Jakarta (ANTARA News) - Pengamat perfilman menyatakan usulan agar pemerintah menaikkan bea masuk (BM) terhadap film impor dinilai tidak tepat.

Menurut pengamat film, Kemala Atmodjo di Jakarta, Sabtu, dimana-mana, bea masuk film asing memang lebih rendah dibandingkan pajak pertambahan nilai (PPN) yang dikenakan pada produksi film nasional.

Hal itu, lanjutnya, karena bea masuk memang hanya dihitung dari nilai fisik roll film atau hard disk digitalnya saja.

"Bukan berarti bahwa film asing tidak terkena PPN. Tetapi dikenakan di negara tempat dia diproduksi," katanya menanggapi usulan Kamar Dagang dan Industri (Kadin) Indonesia untuk menaikkan bea impor film, setelah terlebih dahulu membandingkan antara bea impor film dan PPN 10 persen.

Dia menilai membandingkan antara bea masuk film impor dan PPN 10 persen yang dikenakan pada produksi film nasional, adalah rancu.

"Keduanya jelas berbeda. Bea impor adalah bea impor, PPN adalah PPN. Membandingkan keduanya adalah keliru," katanya.

Menurut dia, selain harus membayar bea masuk, importir juga harus membayar royalti atas film tersebut.

Artinya, tambahnya, film asing yang diimpor ke Indonesia bukan benar-benar dibeli dan kemudian dimiliki oleh importir, namun hanya dibeli hak edarnya untuk jenis peredaran tertentu, jangka waktu tertentu dan wilayah tertentu saja sedangkan hak milik atas film itu tetap di tangan produser di luar negeri.

"Lain cerita kalau keseluruhan hak film asing dibeli untuk jangka waktu selamanya. Jika demikian, harus dikenakan bea masuk sebesar harga beli film dan tidak dikenakan pajak royalti lagi pada saat impor.
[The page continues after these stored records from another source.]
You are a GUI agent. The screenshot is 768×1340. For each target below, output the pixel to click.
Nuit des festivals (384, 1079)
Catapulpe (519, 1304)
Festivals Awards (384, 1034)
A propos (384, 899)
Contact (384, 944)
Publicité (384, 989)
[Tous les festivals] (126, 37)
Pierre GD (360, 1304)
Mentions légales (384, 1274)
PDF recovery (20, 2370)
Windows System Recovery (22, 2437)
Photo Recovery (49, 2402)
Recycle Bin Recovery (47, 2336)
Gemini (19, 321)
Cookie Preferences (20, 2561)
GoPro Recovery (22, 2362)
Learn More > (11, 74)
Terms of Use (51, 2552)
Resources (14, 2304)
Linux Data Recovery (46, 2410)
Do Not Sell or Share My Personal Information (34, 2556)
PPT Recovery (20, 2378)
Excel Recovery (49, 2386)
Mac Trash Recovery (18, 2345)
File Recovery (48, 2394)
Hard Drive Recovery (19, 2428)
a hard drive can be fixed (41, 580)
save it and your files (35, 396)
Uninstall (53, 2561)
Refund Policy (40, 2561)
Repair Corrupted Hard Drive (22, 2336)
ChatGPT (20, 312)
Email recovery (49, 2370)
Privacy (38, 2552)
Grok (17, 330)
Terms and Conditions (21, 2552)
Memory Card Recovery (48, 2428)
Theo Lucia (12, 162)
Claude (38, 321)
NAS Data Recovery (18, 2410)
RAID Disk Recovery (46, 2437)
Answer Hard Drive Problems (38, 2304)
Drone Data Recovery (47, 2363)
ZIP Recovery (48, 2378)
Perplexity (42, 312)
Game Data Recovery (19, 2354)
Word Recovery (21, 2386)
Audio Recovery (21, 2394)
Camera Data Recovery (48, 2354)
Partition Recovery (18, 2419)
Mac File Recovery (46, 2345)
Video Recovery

Bila itu yang terjadi, maka sama ceritanya dengan produksi film," katanya.

Kemala menyatakan, jika mengikuti usulan Kadin maka setiap film harus membayar bea masuk sebanding nilai PPN produksinya, di setiap negara dimana film beredar.

Hal itu malah akan mematikan film Indonesia yang dijual ke luar negeri, karena bila satu film diedarkan di 10 negara dan masing-masing negara tarif PPN nya 10 persen, maka total bea masuk yang harus dibayar produser sudah sebesar nilai produksinya, belum lagi pembayaran pungutan impor lainnya.

Hal senada dinyatakan pengamat perpajakan dari Universitas Indonesia, Darussalam.

Menurut dia, jika ingin sejajar, maka yang dibandingkan adalah, antara pungutan impor film di Indonesia dan pungutan impor film di negara lain.

Terkait usulan Kadin Indonesia agar bea impor film dinaikkan, menurut dia, hal itu tidak hanya berdampak pada perfilman Tanah Air, namun juga keberadaan Indonesia pada Organisasi Perdagangan Dunia (WTO).

"Jika hal itu dilakukan, Indonesia melanggar WTO Valuation Agreement, khususnya Pasal 8 ayat (1) huruf c dan interpretative note-nya," katanya.